Je ne vis pas encore de ma peinture mais je survis convenablement ! Maintenant, je travaille surtout des installations dans lesquelles j’associe plusieurs éléments : peinture, sculpture, artefacts, etc. Je ne peins plus juste pour peindre, j’élabore des concepts autour d’idées spécifiques. Je travaille d’abord en écrivant, en faisant des recherches sur un sujet particulier et je me fiche royalement du temps que ça prend. En fait, peu de temps après mon arrivée à Montréal, j’ai trouvé un travail qui est rapidement devenu lucratif, très lucratif. Je gagnais de l’argent, mais je ne vivais plus, je n’étais pas heureux, je n’avais aucun challenge intellectuel. Alors j’ai tout lâché.

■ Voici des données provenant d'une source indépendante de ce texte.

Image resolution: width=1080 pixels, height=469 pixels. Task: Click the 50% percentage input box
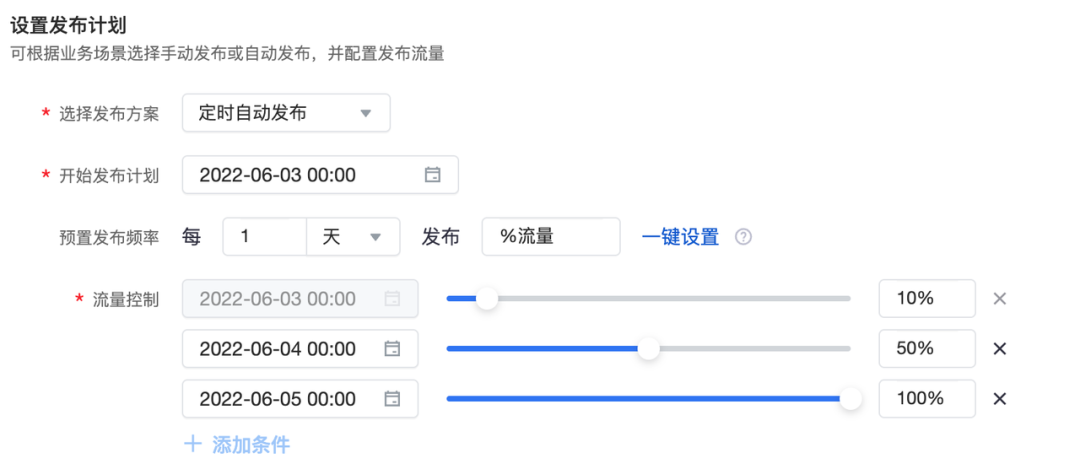(x=926, y=349)
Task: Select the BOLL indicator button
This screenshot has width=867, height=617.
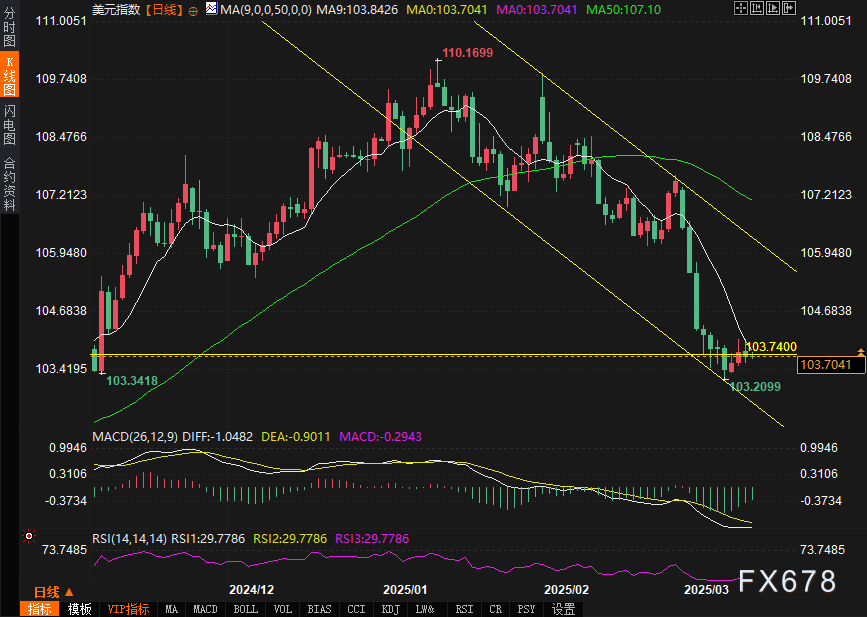Action: click(x=246, y=608)
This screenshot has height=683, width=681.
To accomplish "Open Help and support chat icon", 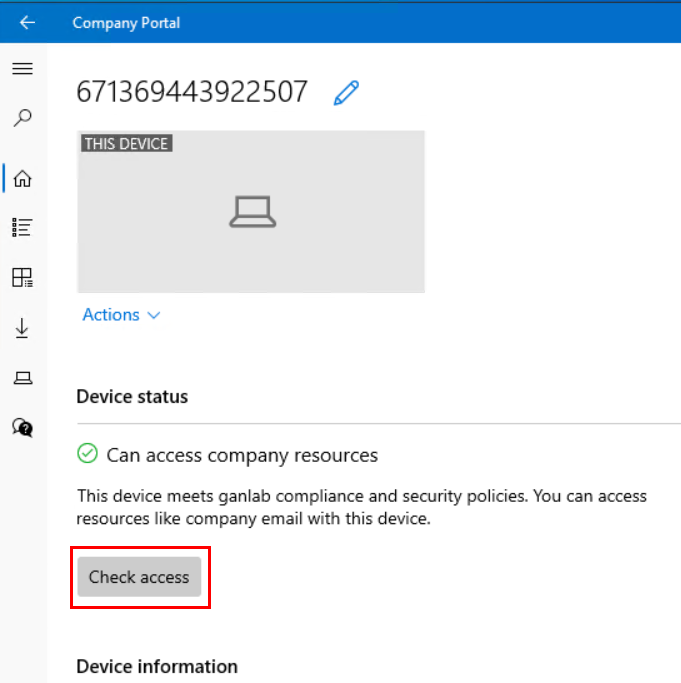I will pyautogui.click(x=22, y=427).
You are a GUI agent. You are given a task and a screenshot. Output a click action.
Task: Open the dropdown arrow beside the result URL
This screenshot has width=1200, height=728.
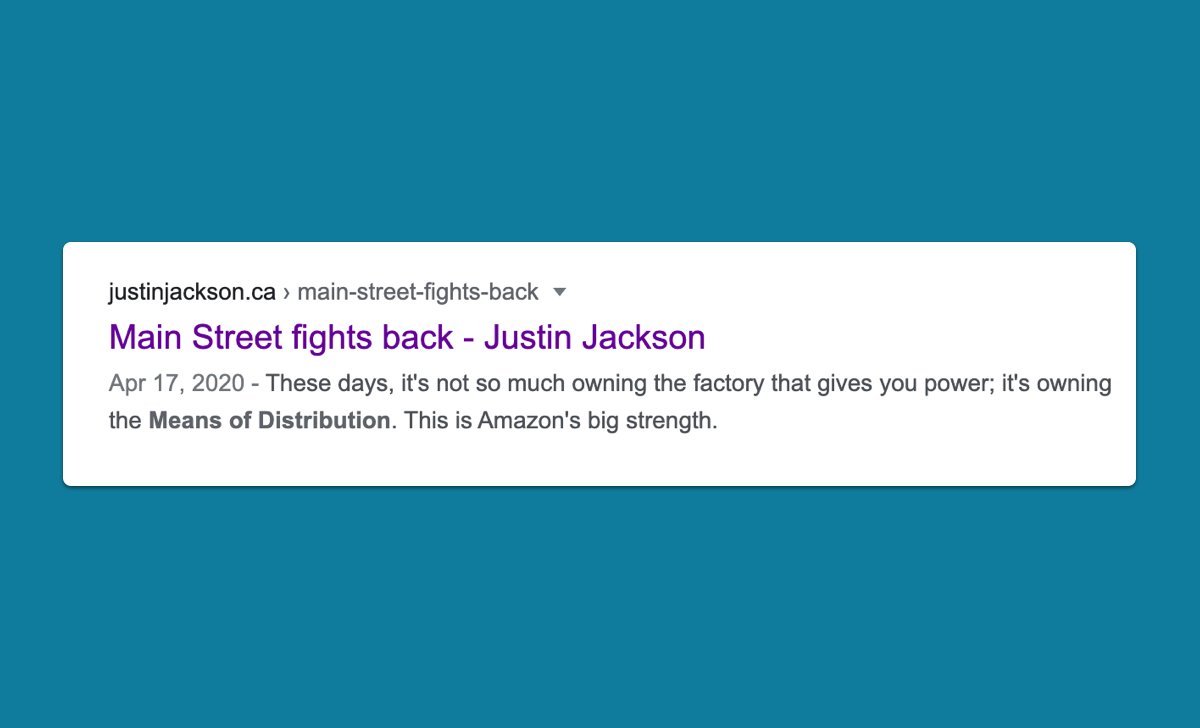(560, 292)
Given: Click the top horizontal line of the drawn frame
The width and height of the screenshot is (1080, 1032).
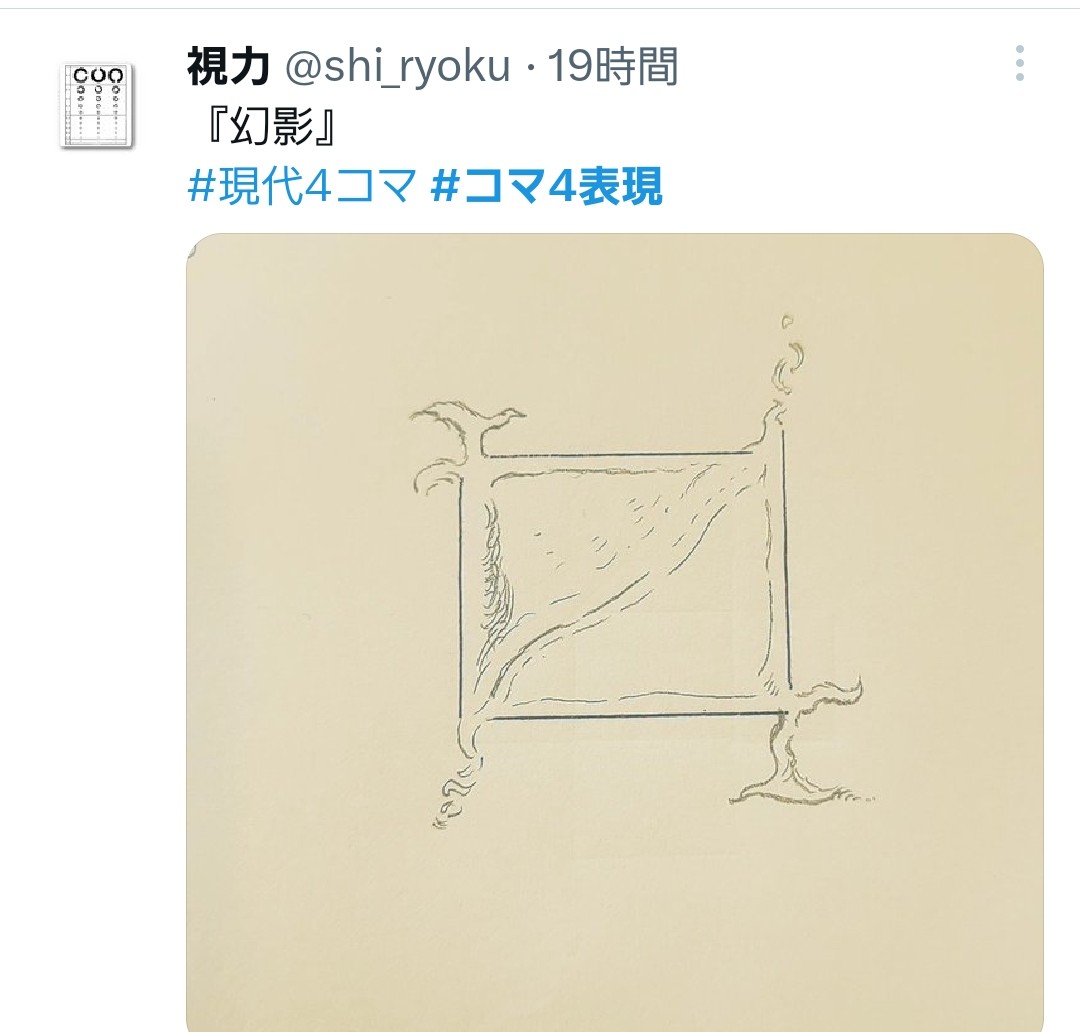Looking at the screenshot, I should (615, 454).
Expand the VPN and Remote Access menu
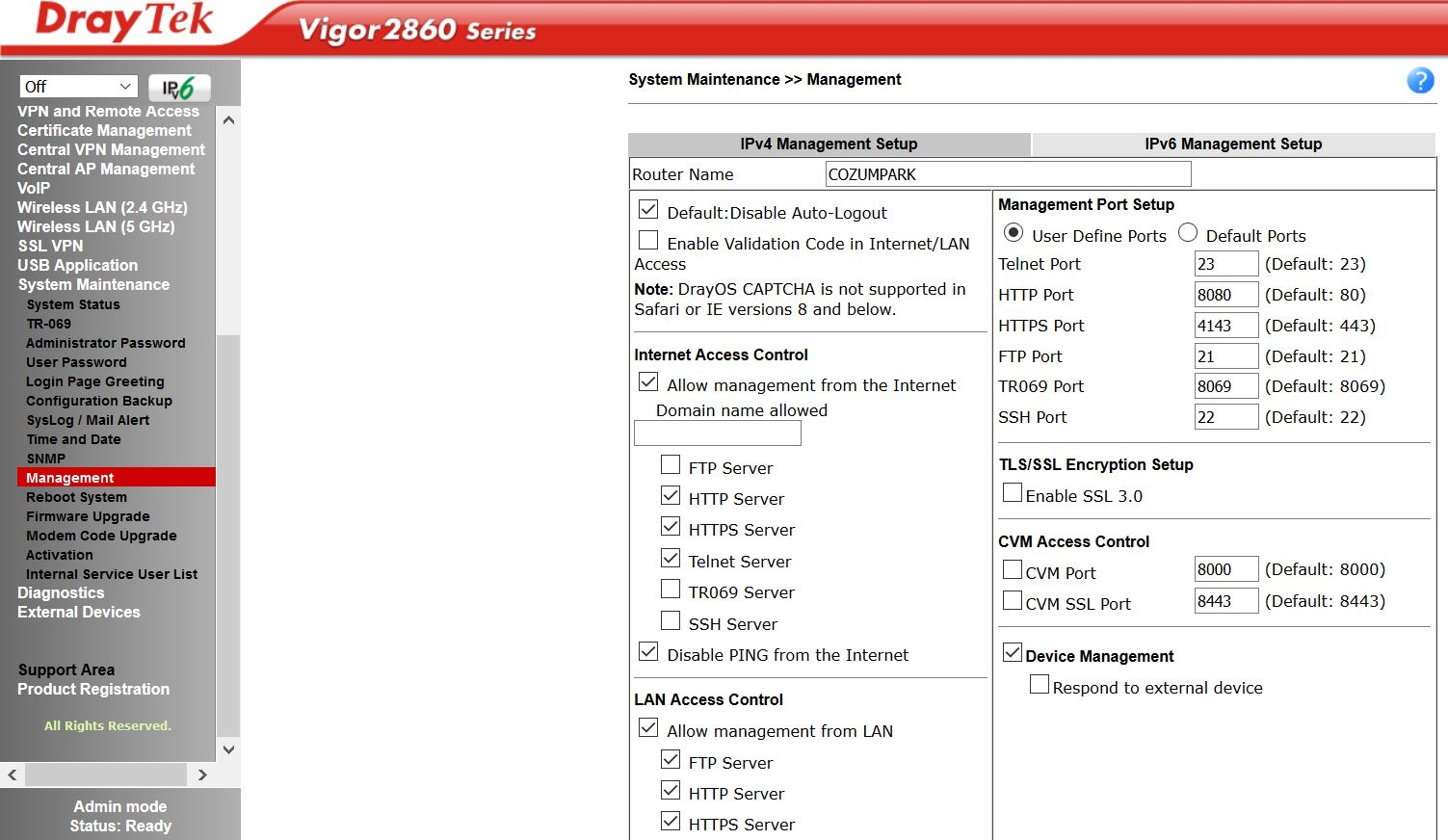Screen dimensions: 1448x840 click(108, 112)
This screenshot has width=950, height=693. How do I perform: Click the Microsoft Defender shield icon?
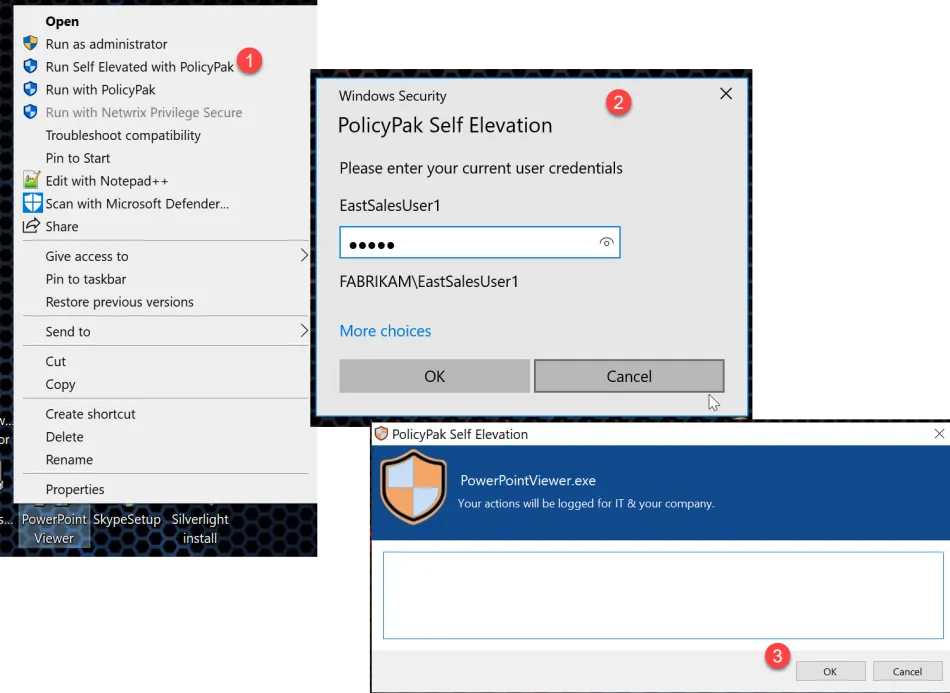31,203
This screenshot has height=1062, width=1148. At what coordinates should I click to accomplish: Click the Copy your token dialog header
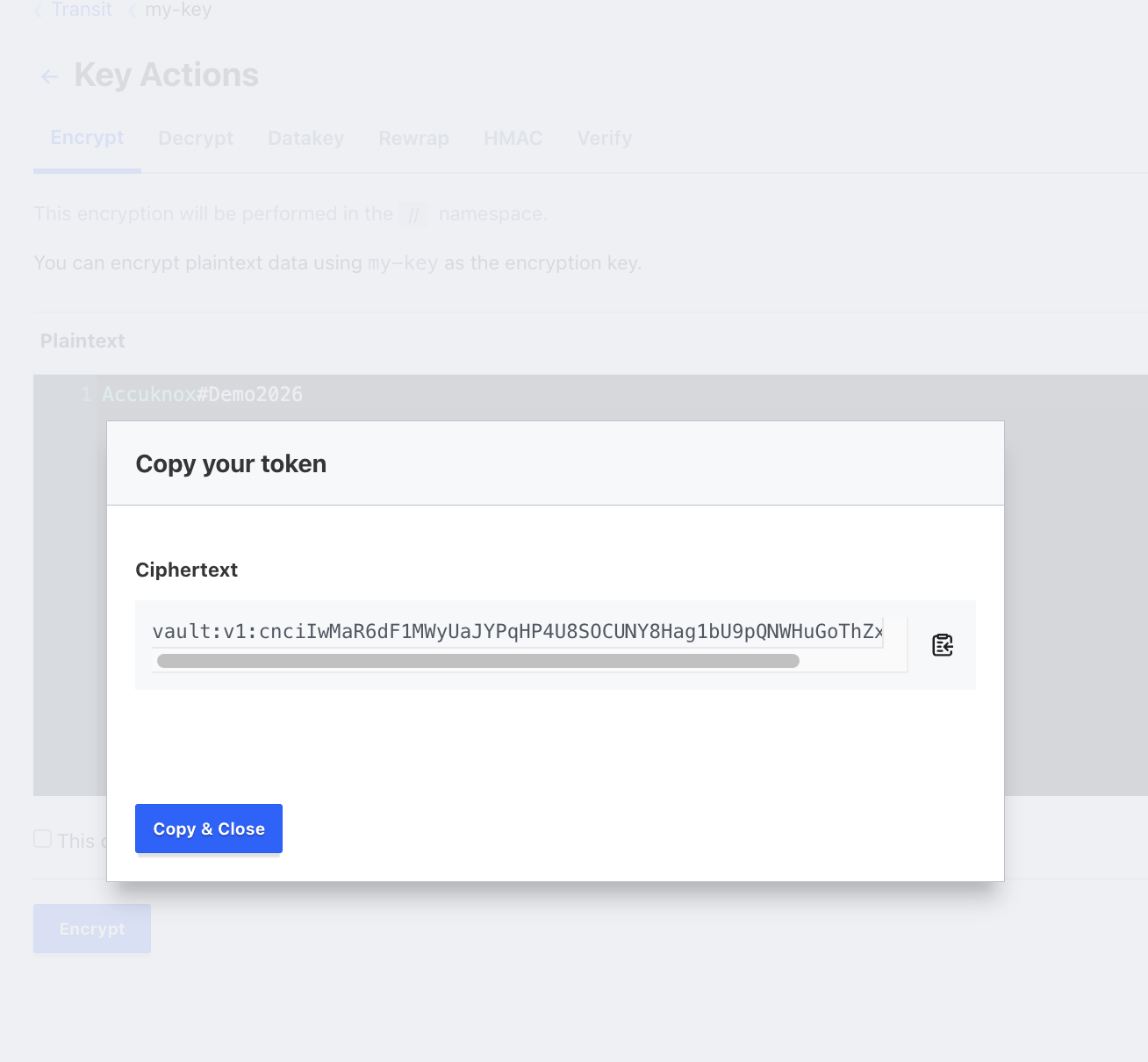click(x=556, y=463)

J’ai reçu une éducation religieuse musulmane extrêmement rigide. Comme tous les petits enfants, je répétais par cœur les sourates et je n’en comprenais pas un traître mot. En vieillissant, ça m’a révolté. Puis un jour, j’ai lu une traduction du Coran. Elle m’a bouleversée. J’ai réalisé combien l’application de cette religion ne correspondait en rien à ce qui était écrit initialement. On inocule la religion, les religions, par la peur. Et la peur que nous avons de l’au-delà justifie que les individus croient ce qu’on leur dit. J’ai vraiment eu le sentiment de m’être fait berné. Je me suis posé des tas de questions et j’ai développé une véritable aversion contre les dogmes, tous les dogmes officiels. En arrivant à Montréal, j’ai réalisé que les Québécois avaient ce même sentiment à l’endroit du catholicisme : une relation attirance-répulsion qui ressemblait à la mienne et que je comprenais parfaitement.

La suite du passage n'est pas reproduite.